Third front facing fund crunch in campaign
The Election Commission has fixed a ceiling of Rs.28 lakh for candidates expenditure for Assembly elections.
Chennai: Pollsters and analysts seem to be not spotting DMDK-PWA in the election radar in Tamil Nadu. One reason could be the acute money crunch the alliance faces, it is pointed out.
While the two Dravidian majors and BJP and Congress are “flush with funds” for their campaign, PWA candidates are groping through holes in their pockets.
Recent poll surveys in various print and visual media have virtually written off the “third front” notwithstanding Vijayakant joining the alliance. The candidates of six party alliance find it difficult to match money power of AIADMK, DMK and PMK and meet their own election expenses.
The Election Commission has fixed a ceiling of Rs.28 lakh for candidates expenditure for Assembly elections. VCK general secretary and Vanur candidate D. Ravikumar said like his party’s other candidates, he too was facing a severe fund crunch to meet the election expenses. “It requires a minimum of Rs 50,000 a day for campaigning. We have to provide food for about 100 cadres who accompany me during the campaign, besides paying vehicle rent and petrol and also for pamphlets,” he wrote in his Facebook page appealing to his friends to provide funds.
“The DMK and AIADMK have made the election campaign a costly affair. A fledging party like us will not be able to match their money power. This is also a form of electoral corruption. If we spend Rs 2 lakh a week for campaign, they are spending over Rs 1 crore,” alleges VCK chief Thol. Thirumavalavan.

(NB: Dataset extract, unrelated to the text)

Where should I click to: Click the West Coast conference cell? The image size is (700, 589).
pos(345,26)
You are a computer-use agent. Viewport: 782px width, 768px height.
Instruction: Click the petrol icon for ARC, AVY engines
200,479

Several CPI (M), CPI, MDMK and DMDK candidates too are facing the heat of election expense. CPI (M) secretary G. Ramakrishnan has made an appeal for funds to meet his party candidates’ election expenditure. Unlike other political parties that insist that candidates themselves meet their poll expenditure, CPI (M) takes care of the election expenditure of its candidates and forbids candidates from spending money from their pocket even if they have means to meet, he said.
He said his party relies largely on the contribution by its members and working class while it refuses to accept funds from big industries and foreign capitalists as a matter of principle.